12 de marzo de 2015

CINE | "Siempre Alice" de Glatzer y Westmoreland | Julianne Moore no recuerda, pero cómo actúa



Por Alba Ermida

Innegable o reconociblemente hollywoodense, Siempre Alice juega con la ventaja del tema, de por sí doloroso y emocionante. Sin embargo, se contiene en melodramatismo y es generosa con los detalles.

La dupla de directores y guionistas, Richard Glatzer (cuya muerte se dio a conocer hoy)  y Wash Westmoreland, apuesta por contar el drama de esta enfermedad sin cura desde un doble punto de vista: con una cámara que persigue la cara de la protagonista y retrata en primera persona el sufrimiento del Alzheimer y con la presencia de tres hijos y un marido, la familia feliz americana, que redundan en el sufrimiento de una enfermedad que no sólo afecta a quien la padece. 

Con una realización discreta y una base absolutamente burguesa en cuanto a personajes, dirección de arte, conflictos derivados del detonante de la trama (de ahí lo hollywoodense), la película acierta en no juzgar a los personajes, en dejarlos ser, intervenir, mostrarse a partir de un desencadenante dramático.

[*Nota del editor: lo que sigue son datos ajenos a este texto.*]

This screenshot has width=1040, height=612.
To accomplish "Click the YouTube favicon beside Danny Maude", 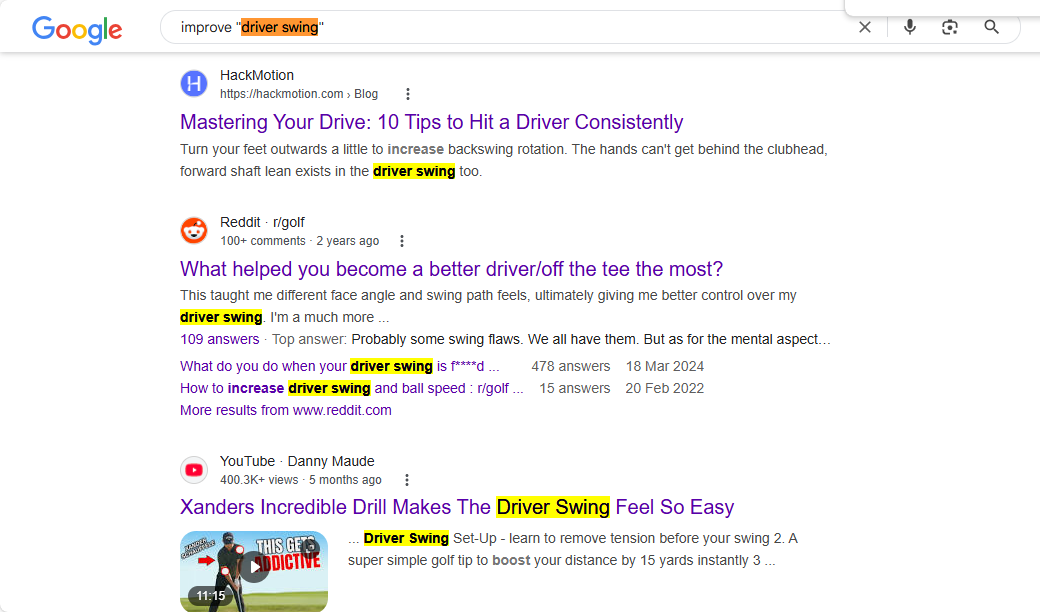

Un retrato humano de múltiples caras, personalidades y roles que cumple cada miembro de la familia. Las contradicciones están presentes todo el tiempo: una hija pequeña que no cumple la proyección que su madre hace de ella pero que sufre en la distancia el paulatino proceso de desconocimiento de su madre; un marido que promete estar “pase lo que pase” y sin embargo se da cuenta de que él tendrá una vida después de la ausencia de su mujer y no la quiere dejar escapar por cuidarla. Una hija mayor que critica la ausencia de su hermana pero también elige seguir con su vida de madre primeriza evitando el dolor de convivir con una madre que ya no los reconoce.

La secuencia que se lleva la palma por meter el dedo en la llaga de lo moral es el intento de suicidio -eutanasia virtual, pues es la protagonista recién diagnosticada la que le habla desde un vídeo a la protagonista ya vencida por la enfermedad. Pero como el destinatario primero de la cinta es el público conservador estadounidense, el intento resulta frustrado. Una resolución casi de penitencia divina a lo que podría ser la solución al sufrimiento.

Por supuesto, no se puede dejar sin mencionar el trabajo brillante de una Julianne Moore merecedora y ganadora del Oscar. Apoyándose en los detalles mínimos de la interpretación, consigue un perfecto deterioro de su personaje: una mirada perdida, un gesto de despiste, una cara de vergüenza que evidencia su micción incontrolada, el temblor de una mano que no recuerda cómo atarse los cordones o el tono impostado en el halago a una actriz que no reconoce como su hija.